Толстопуз сел в свою «японку» и рванул со стоянки так, что ошметки грязного снега вылетели из-под колес его «Тойоты».
Никитина оставили в покое.
«Странно, откуда во мне это ожесточение? – думал он, сидя в кабине. – Я даже словами такими раньше не разговаривал, и тона такого во мне никогда не было. Откуда это во мне взялось?»
Он ожесточился от неудач, от своего безработного положения, от постоянного безденежья, а ещё, быть может, оттого, что его оттесняли более молодые, сильные и наглые куда-то на обочину жизни, где возможностей выживания было ещё меньше. Он заметил за собой это ожесточение и говорил себе: «Вот он волчий мир с его волчьими законами, а в этом мире расслабляться нельзя».
Это ожесточение он видел и в других людях, видел ожесточившихся людей в общественном транспорте, в очередях, на улицах. По малейшему, ничтожному поводу вспыхивали яростные, дикие перепалки, готовые превратиться в мордобой. Месяцами, годами копившаяся в людях неудовлетворенность, обида, недовольство жизнью, притеснение, ущемление, обман, колоссальные очереди превращали обычных, добродушных и мирных людей в цепных собак.

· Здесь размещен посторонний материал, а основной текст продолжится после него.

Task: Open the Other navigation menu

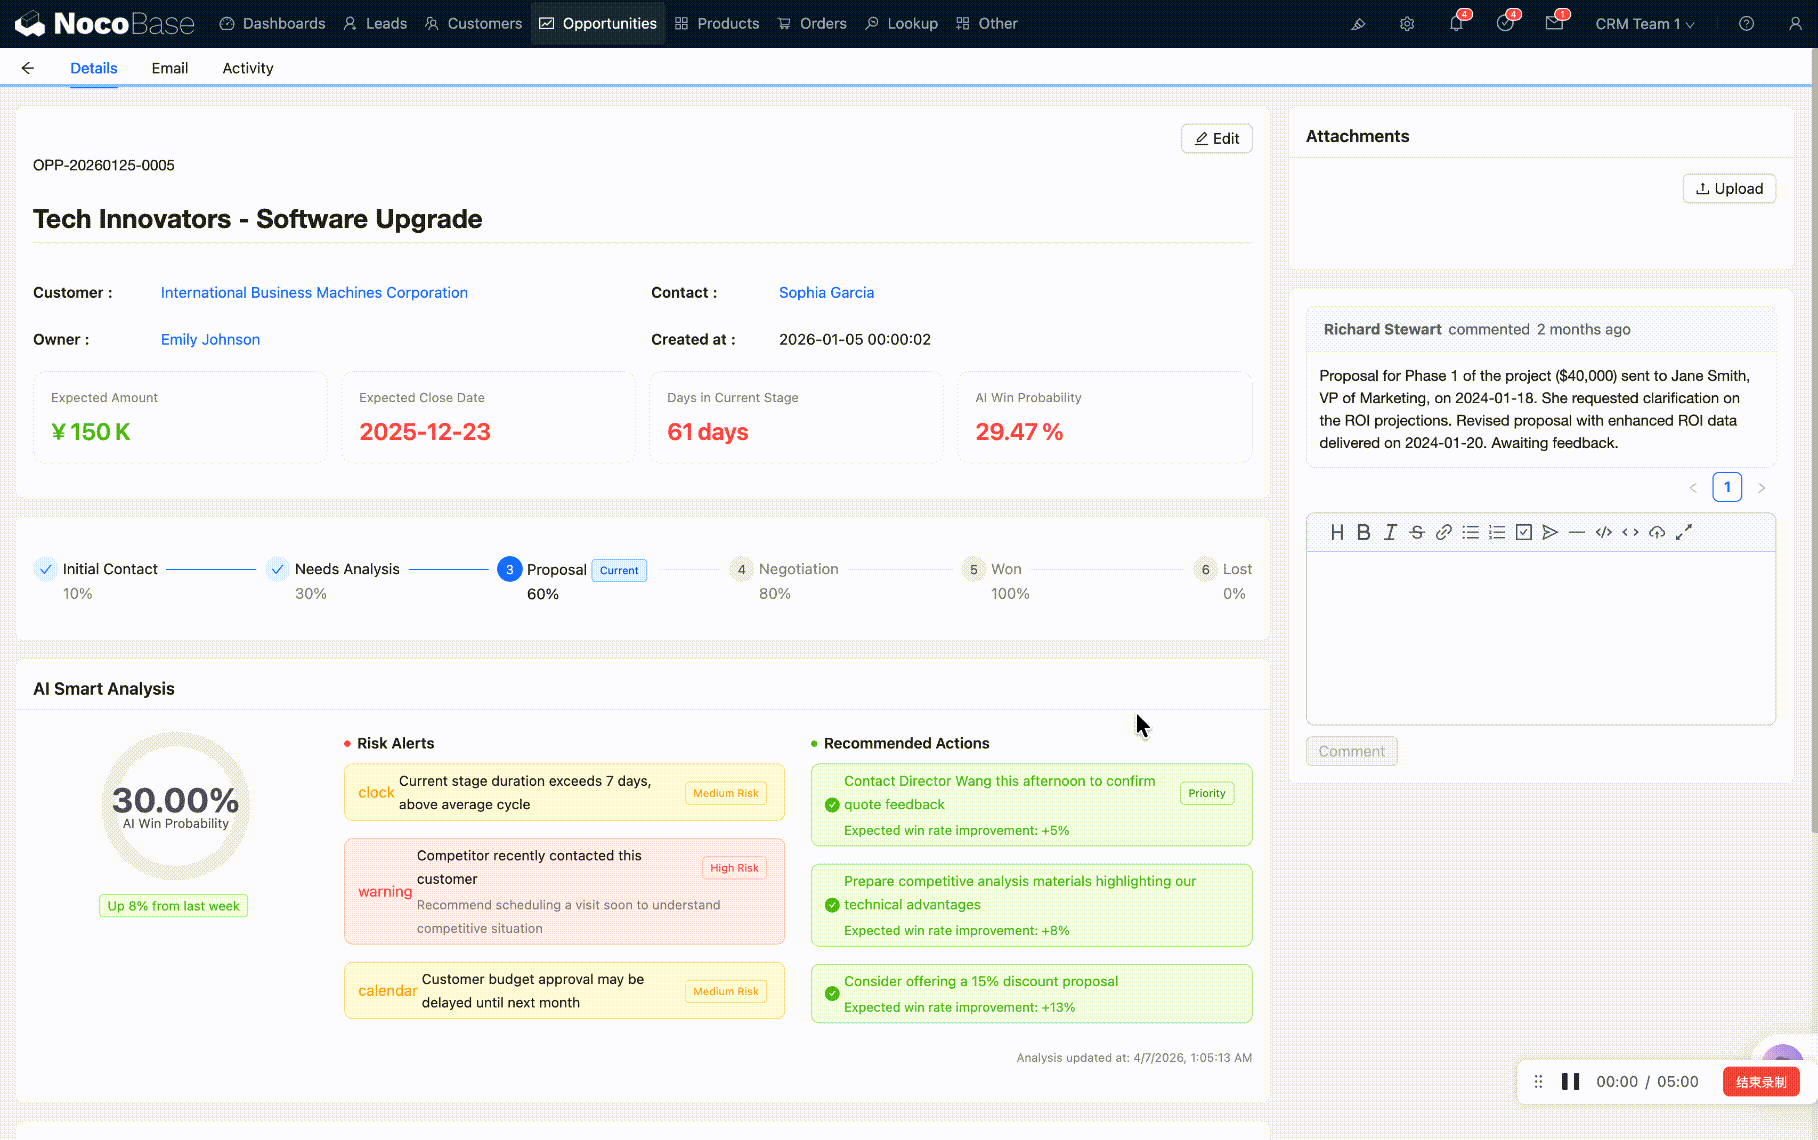Action: 986,24
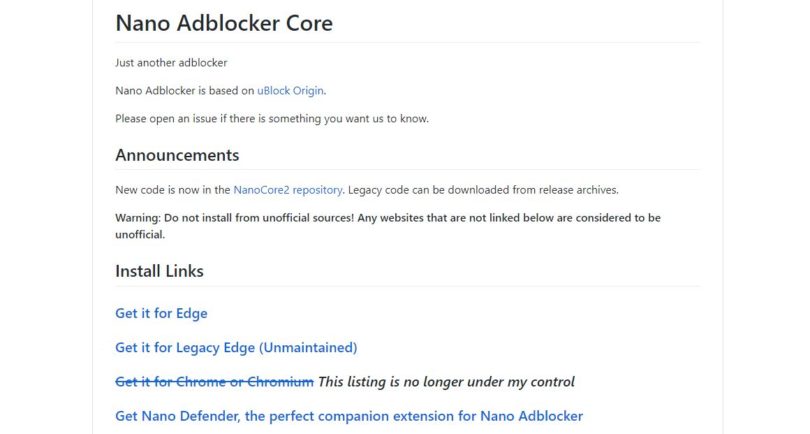Click the text New code is now in the
The height and width of the screenshot is (434, 810).
[173, 190]
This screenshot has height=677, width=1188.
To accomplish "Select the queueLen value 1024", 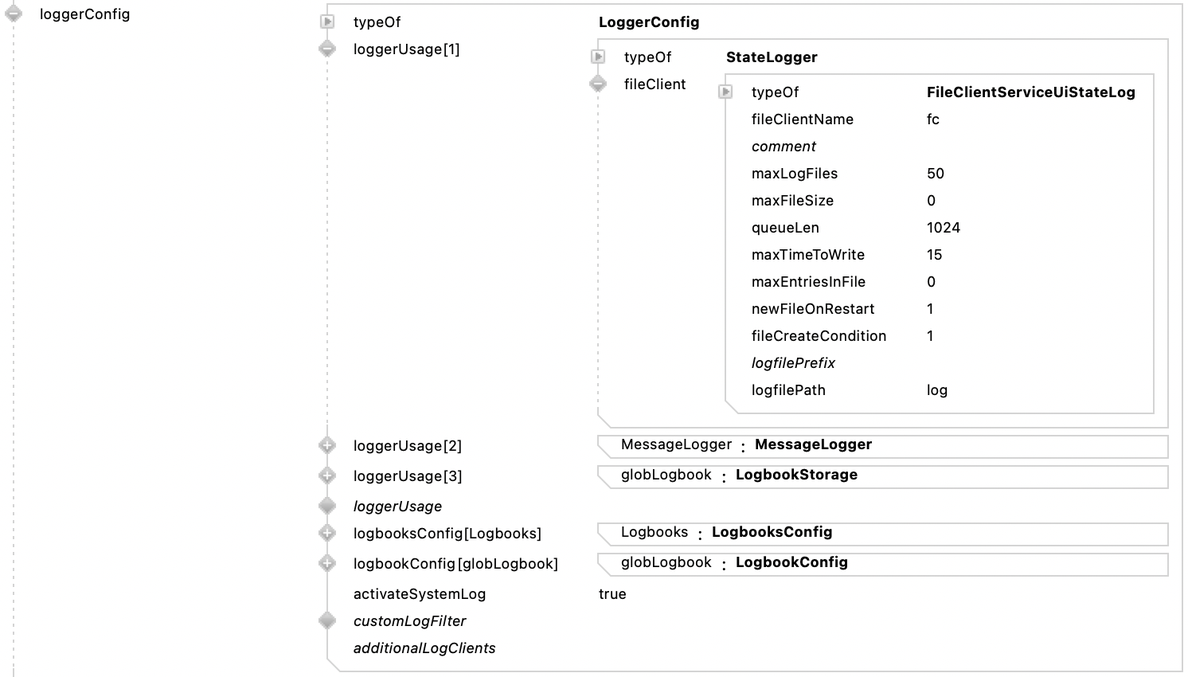I will [x=943, y=228].
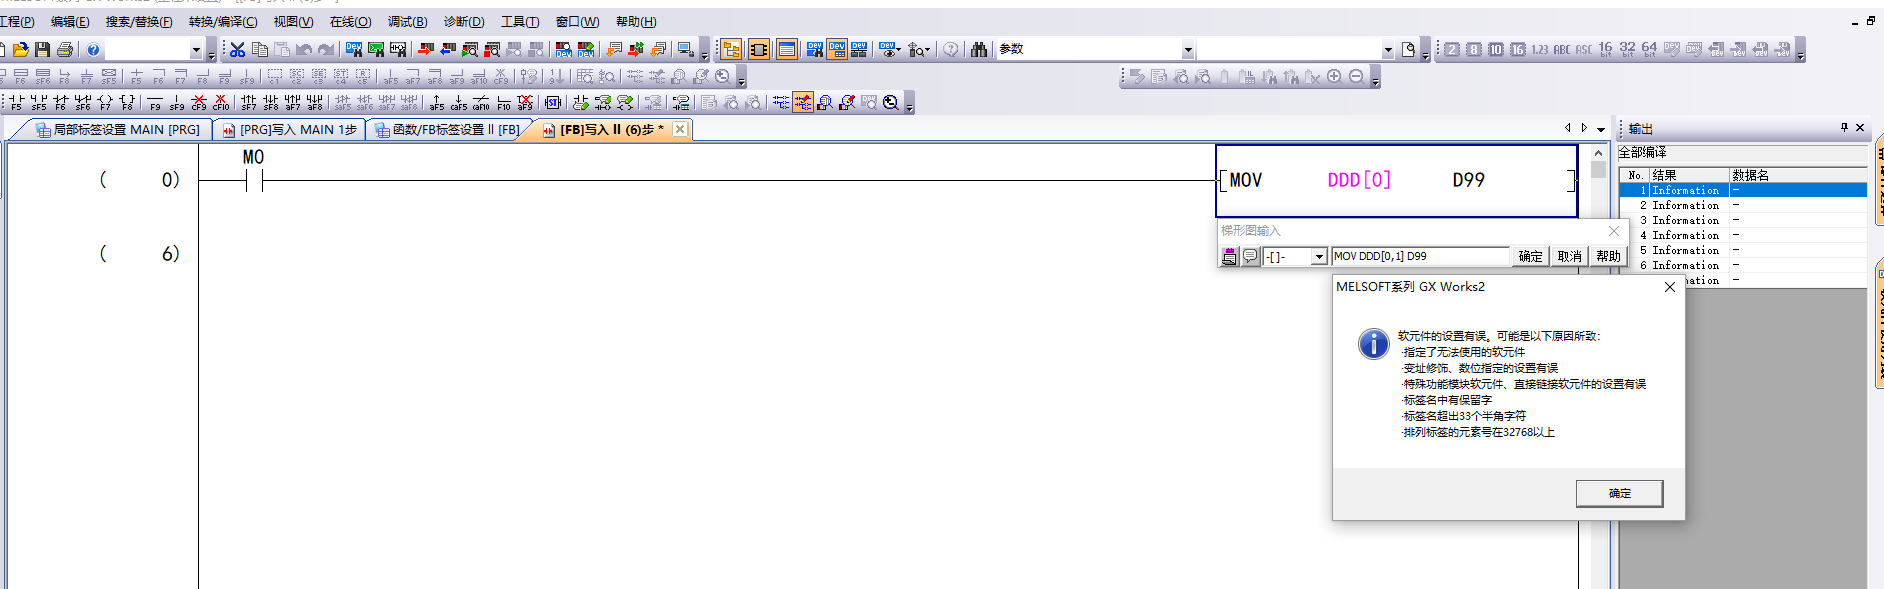The width and height of the screenshot is (1884, 589).
Task: Click delete vertical line cF10 icon
Action: coord(221,102)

И странное дело! За восемь-десять лет этой передряги из жизни совсем не исчезли очереди. Очередь являлась еще более существенной чертой бытия, чем в советские времена. Теперь не было очередей за колбасой, мебелью, билетом на самолет, за каким-нибудь другим дефицитом, но совершенно дикие очереди были за субсидиями, на бирже труда, в земельные отделы и комитеты, к нотариусам, в какие-нибудь конторы за какими-нибудь справками, в отдел юстиции на оформление собственности. Устройство жизни в России неизбежно сводится к бутылочному горлышку.
И невеселые мысли все одолевали его. И он думал о том, как же так вышло, что из благополучной семьи со скромным, но достойным достатком его семья в пять лет скатилась сначала к бедности, а теперь вот к самой отчаянной нищете? Дальше уже оставалось только идти на паперть с протянутой рукой. Они с женой уже пятый год не могли купить себе обновы, их покупали только детям. Как так вышло? Где он упустил? Может, нужно было уйти с завода раньше? Ведь видно было, что завод заваливается, гибнет, но он, Никитин, держался и верил в свой завод до конца. И не он один был такой, кто верил и надеялся на лучшее. Он любил свою работу, свой цех, свой коллектив. Да и куда он мог пойти, когда кругом одни сокращения и увольнения? Может, нужно было податься в коммерцию, стать «челноком», как десятки его бывших сослуживцев? Но это было чуждо и противно его духу – торговать ему, рабочему человеку, инженеру. И вот он никуда не ринулся, не открыл свое торговое дело, не ушёл вовремя с завода и дождался, в конце концов, увольнения. Что ж, упустил он это время, когда можно было что-то изменить в своей жизни и в жизни семьи, а теперь нищета так придавила, что хоть караул кричи. Сейчас, кажется, вплавь бы бросился в бурлящий поток, пополз бы, лишь бы не сдаться, не упасть окончательно. «Цепляться, цепляться, зубами держаться, царапаться, но не падать! – повторял он себе. – Не сдаваться, ни за что не сдаваться!» А сколькие уже упали, сдались, спились и доживают свой век чуть ли не под забором! Ещё не старые, но выкошенные, как косой, новым строем жизни, не сумевшие приспособиться к этому порядку. А скольких сверстников или чуть постарше он уже похоронил!
И вот так оно вышло, что он не попал в струю, там опоздал, здесь не успел, не перестроился и выброшен теперь на обочину. А с обочины – да прямо в кювет. Даже машину – последнюю кормилицу – и ту не успел поменять или капитально отремонтировать. «Жигуленок» года три выручал его крепко. Но вырученных денег хватало только на еду да на мелкий ремонт. А вот на крупный ремонт уже надо было изловчиться. А тут ещё таксомоторов, главным образом японских иномарок, развелось больше, чем нищих пассажиров. Наиболее наглые и нахрапистые, горластые мужики, как вот этот толстопуз, застолбили со своими бригадами все хлебные стоянки и не впускали туда чужих. И приходилось отстаивать свое право на выживание отнюдь не мирными средствами.